Words by Claire Hamlett
The European Parliament has rejected proposals to ban plant-based foods from being marketed as burgers, sausages, or steak while failing to support much-needed reforms to the European Union’s agricultural policies.
EU lawmakers resisted pressure to vote for the ban from meat lobbyists, who had claimed without evidence that meat-free products marketed using words like “burger” and “sausage” would mislead and confuse consumers. However, the dairy sector is celebrating as Parliament voted to tighten existing restrictions on plant-based dairy alternatives. Apart from coconut and almond milk, peanut butter, and ice cream, dairy-free products can no longer be called things like “vegan cheese” or “yoghurt-style”.
Campaigners have condemned the banning of dairy terms, but are pleased to see the ban on “meaty” terms rejected. They believe a vote in its favor would have undermined the EU’s efforts to promote plant-based diets as part of its Farm to Fork Strategy for improving the nutrition and sustainability of Europe’s food. As Jo Swabe of Humane Society International put it, the ban would have created “unnecessary barriers for the growth” to the plant-based food industry.
These results represent a partial victory for common sense and a recognition of the direction of travel of the European diet. But the European Parliament gave in to lobbying from the agricultural industry on reforms to its Common Agricultural Policy (CAP). The proposed CAP, which will be in place for the next seven years unless the European Commission withdraws it and restarts negotiations with EU member states, poses a much bigger obstacle for the EU to achieve the goals of its Farm to Fork strategy as well as its Green Deal, which is supposed to make the EU the world’s “first climate-neutral continent”.

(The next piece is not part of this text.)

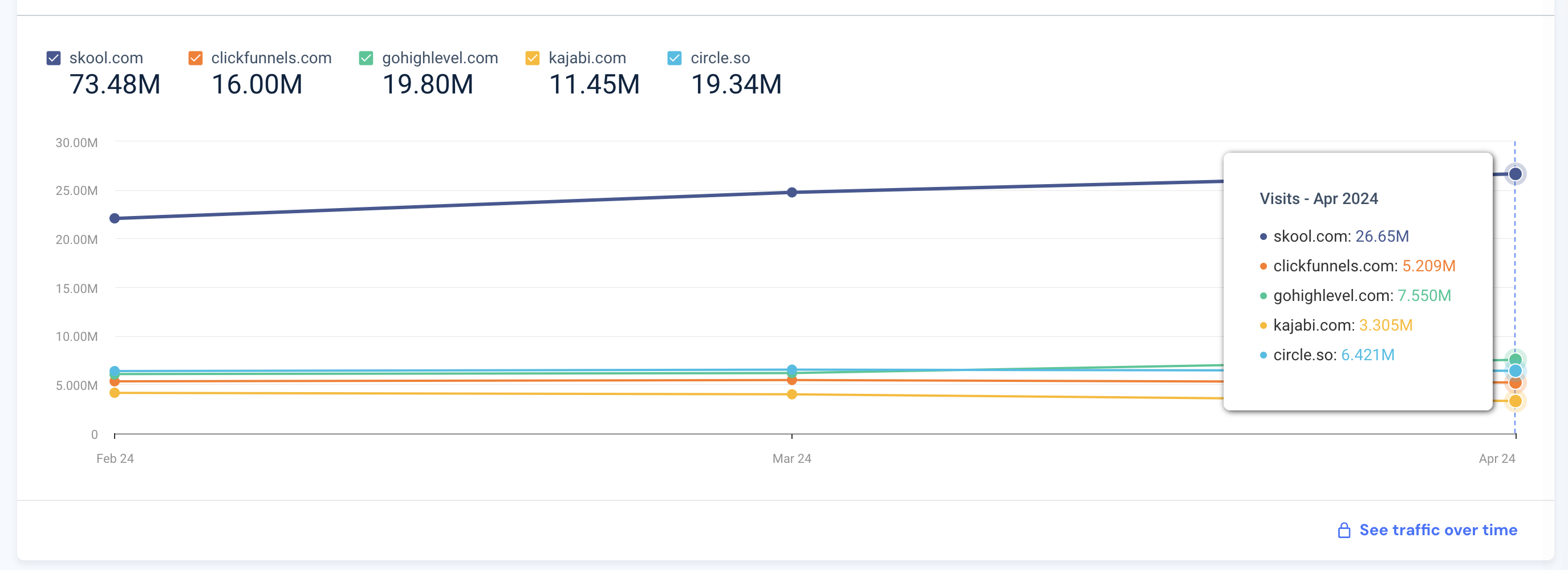
Task: Click the lock icon beside traffic link
Action: (x=1344, y=531)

Today, final votes took place over a series of proposed amendments to the CAP, with a majority of Members of the European Parliament (MEPs) voting against increasing the climate and environmental ambitions of the policy. A majority of MEPs voted against a 30 percent emissions reduction target for agriculture by 2027. They failed to ring-fence sufficient funds for eco-schemes such as making more space for nature on farmland; to attach meaningful environmental conditions to farming subsidies; to link the goals of eco-schemes to the goals of the EU’s Green Deal, or to ensure any improvements on damaging and polluting agricultural practices.
“The European parliament voted to massacre nature today,” said Harriet Bradley, EU Agriculture and Bioenergy Policy Officer for Birdlife Europe. “Deciding that they know better than science, they showed that they represent the intensive farm lobby and oligarchs, not European citizens.”
In this context, the permission given to the plant-based food sector to keep describing burgers as burgers is a small price for the meat industry to pay as it reaps the much more substantial rewards of an agricultural policy that allows it to carry on with business as usual.